[BEGIN Reading passage]

I stand by my statement that Feng's assertion that "[Colley's] method doesn't care whether Kent State's loss came against Kentucky or against Rutgers" is, in isolation, incorrect. I will add the following qualification though. There is a chain between the SEC, Big East and the MAC where:

Kent State lost to Kentucky
Kentucky lost to Louisville
Louisville lost to Connecticut
Connecticut lost to Rutgers
Rutgers lost to Kent State

If you were to reverse the outcome of all five of these games, Colley's method would produce the exact same ratings. In that sense, Colley's method does not "care" whether Kent State lost to Kentucky or Rutgers as part of a larger set of events that the method doesn't care about. It cares that either: a) Kent State lost to Kentucky but has a four-level win chain over Kentucky, or b) Kent State lost to Rutgers but has a four-level win chain over Rutgers, and treats the two situations equivalently. If you switch the outcomes of all five of the above games in Colley's what-if machine, then you get back the exact same ratings.

Feng's attack on the Colley Ratings, as posted on SI.com, is still very misleading because switching only KSU-Kentucky and Rutgers-KSU results in a perfectly reasonable change to the rankings, namely, Rutgers jumps ahead of KSU. A correction or clarification is still in order.

[END Reading passage]
[BEGIN Given data]

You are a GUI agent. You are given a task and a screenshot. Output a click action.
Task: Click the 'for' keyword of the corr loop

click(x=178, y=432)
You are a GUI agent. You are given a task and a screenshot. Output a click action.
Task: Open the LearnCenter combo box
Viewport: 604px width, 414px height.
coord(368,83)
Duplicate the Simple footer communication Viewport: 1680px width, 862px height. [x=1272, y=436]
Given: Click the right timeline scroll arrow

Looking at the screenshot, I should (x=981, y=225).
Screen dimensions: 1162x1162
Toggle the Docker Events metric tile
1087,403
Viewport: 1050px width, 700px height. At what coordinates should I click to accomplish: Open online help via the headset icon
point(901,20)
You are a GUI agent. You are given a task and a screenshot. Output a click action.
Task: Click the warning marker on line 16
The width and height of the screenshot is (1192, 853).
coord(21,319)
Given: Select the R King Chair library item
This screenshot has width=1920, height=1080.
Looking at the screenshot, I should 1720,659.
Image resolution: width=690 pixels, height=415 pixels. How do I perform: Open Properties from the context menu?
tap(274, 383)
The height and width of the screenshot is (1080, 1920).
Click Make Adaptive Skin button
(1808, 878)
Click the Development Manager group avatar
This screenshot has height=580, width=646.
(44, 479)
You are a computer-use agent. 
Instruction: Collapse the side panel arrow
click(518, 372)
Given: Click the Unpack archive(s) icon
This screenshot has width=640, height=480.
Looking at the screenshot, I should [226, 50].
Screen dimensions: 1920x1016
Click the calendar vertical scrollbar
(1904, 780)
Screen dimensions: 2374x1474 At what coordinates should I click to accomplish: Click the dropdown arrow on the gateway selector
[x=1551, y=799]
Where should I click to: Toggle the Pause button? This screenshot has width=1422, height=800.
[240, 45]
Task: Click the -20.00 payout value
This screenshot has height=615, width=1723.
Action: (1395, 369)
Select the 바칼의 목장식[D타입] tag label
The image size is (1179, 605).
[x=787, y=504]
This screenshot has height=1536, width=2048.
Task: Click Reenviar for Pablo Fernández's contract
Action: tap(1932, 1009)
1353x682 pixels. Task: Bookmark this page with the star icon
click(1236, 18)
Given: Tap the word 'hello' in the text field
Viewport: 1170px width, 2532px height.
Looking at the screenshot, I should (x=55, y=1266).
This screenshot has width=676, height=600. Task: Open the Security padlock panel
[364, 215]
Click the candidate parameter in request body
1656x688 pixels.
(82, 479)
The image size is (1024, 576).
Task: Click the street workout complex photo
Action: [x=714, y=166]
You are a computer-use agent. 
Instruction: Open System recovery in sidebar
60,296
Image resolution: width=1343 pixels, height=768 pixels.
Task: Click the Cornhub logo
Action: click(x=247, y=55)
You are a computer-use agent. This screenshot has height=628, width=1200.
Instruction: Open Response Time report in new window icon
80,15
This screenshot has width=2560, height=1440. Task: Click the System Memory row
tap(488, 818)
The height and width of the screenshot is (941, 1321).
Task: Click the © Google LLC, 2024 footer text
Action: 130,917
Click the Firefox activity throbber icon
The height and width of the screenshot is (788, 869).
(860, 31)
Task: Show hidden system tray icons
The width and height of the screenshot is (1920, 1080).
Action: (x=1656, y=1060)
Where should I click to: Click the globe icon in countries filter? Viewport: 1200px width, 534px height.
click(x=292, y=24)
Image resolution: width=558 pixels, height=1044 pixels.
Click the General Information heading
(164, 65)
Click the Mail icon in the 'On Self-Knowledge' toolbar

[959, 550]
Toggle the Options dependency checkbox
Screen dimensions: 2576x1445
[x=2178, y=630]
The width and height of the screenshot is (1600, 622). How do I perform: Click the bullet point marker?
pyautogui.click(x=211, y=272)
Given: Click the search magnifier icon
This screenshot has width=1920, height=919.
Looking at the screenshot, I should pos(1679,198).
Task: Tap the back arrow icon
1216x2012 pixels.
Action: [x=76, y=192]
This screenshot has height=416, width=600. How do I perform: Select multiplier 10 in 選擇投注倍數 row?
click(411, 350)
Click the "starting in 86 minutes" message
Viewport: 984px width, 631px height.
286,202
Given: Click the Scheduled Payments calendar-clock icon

[END Given data]

Directives =>
a: According to the Colley ratings post, what happens to the ratings if the outcomes of all five games in the chain are reversed?
b: Summarize the Colley ratings post in two sentences.
c: List the five teams that make up the chain of game results in the Colley ratings post.
The items have no connection to the Colley ratings post.

Full answers =>
a: Colley's method produces the exact same ratings.

b: The writer maintains that Feng's claim that Colley's method doesn't care whether Kent State lost to Kentucky or to Rutgers is incorrect in isolation, but adds that a five-game chain links those teams and that reversing all five outcomes yields the exact same ratings. The writer still calls Feng's attack on SI.com very misleading, because switching only the KSU-Kentucky and Rutgers-KSU results makes Rutgers jump ahead of KSU, so a correction or clarification is still in order.

c: Kent State, Kentucky, Louisville, Connecticut, Rutgers